1026.43 (b)( 4) states ” Higher-priced covered transaction means a covered transaction with an APR that exceeds the APOR for a comparable transaction as of the date the interest rate is set by 1.5 % or more for a 1st lien other than a qualified mortgage under (e)(5),(e)(6) or(f) of this section; … by 3.5 % or more percentage points for a 1st lien covered transaction that is a qualified mortgage under (e)(5) ( small creditor)….
My Question is if we are a small creditor, would the loan would become a HPCT at 3.5 % or more above the APOR and escrow would be required that that point not at the 1.5 % or more about the APOR under other bureau rules correct?

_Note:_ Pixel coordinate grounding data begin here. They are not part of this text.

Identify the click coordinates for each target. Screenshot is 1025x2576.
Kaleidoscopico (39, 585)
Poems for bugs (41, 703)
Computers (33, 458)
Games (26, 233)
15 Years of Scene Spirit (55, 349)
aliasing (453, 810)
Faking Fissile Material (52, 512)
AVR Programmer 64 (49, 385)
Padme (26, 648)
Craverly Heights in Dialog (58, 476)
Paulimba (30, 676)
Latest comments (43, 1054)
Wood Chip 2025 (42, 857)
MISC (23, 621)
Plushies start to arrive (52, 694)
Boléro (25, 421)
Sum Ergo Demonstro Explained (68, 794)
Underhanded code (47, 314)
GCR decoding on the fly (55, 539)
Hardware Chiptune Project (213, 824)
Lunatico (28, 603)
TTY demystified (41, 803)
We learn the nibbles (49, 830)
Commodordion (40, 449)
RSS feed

HPML has its own triggers and HPML escrow has some exemptions. The HPCT threshold does not affect the HPML triggers. If your loan is 1.5% or more above the APOR on a first lien transaction subject to the HPML rules then you are required to escrow unless you meet one of the HPML escrow exemptions. The HPCT status indicates whether or not you will attain a safe harbor or rebuttable presumption of compliance for your QM. If your loan is NOT a HPCT and you meet the QM requirements you have a safe harbor; if it is a HPCT and you meet the QM requirements then you have a rebuttable presumption of compliance. As a small creditor under (e)(5), (e)(6), or (f) of 1026.43 you are given more room for a safe harbor – the definition of the HPCT gives small creditors up to 3.5% or more above the APOR before it becomes a HPCT. Again, HPCT won’t affect your escrow requirements under the HPML rules.